What this task involves :: Only one stretch of the data below is needed. Output the lines from the one with "Switch to the" up to and including the one with "Given: Click the", exactly as they stand.

Stored items from a collection ::
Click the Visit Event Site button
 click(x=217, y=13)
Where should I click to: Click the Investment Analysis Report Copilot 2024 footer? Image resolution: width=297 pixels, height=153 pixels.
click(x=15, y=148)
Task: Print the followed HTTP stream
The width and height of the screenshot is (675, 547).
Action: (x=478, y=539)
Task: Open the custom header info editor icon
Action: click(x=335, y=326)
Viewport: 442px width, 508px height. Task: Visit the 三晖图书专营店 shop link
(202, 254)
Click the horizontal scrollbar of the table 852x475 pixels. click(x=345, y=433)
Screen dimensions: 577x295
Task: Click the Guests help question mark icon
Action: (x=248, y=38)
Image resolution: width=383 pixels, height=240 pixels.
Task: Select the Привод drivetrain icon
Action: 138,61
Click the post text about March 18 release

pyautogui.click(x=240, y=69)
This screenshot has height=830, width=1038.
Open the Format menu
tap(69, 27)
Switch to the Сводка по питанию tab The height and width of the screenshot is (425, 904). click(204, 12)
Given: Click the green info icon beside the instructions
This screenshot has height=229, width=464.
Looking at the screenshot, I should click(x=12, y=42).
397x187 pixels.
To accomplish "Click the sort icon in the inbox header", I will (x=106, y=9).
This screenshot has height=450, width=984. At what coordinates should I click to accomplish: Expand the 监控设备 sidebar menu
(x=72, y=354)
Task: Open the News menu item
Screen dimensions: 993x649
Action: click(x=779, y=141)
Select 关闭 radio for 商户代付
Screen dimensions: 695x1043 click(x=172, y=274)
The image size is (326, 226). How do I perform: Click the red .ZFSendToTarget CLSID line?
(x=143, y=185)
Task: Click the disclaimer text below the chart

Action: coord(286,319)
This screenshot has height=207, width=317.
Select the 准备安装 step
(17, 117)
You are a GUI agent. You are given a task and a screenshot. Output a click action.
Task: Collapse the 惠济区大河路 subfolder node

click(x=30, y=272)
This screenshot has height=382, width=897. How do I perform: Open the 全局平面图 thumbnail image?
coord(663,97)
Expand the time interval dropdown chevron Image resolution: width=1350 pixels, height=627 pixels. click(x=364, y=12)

Solution for this problem ::
Switch to the Сводка по питанию tab The height and width of the screenshot is (425, 904). click(204, 12)
Given: Click the green info icon beside the instructions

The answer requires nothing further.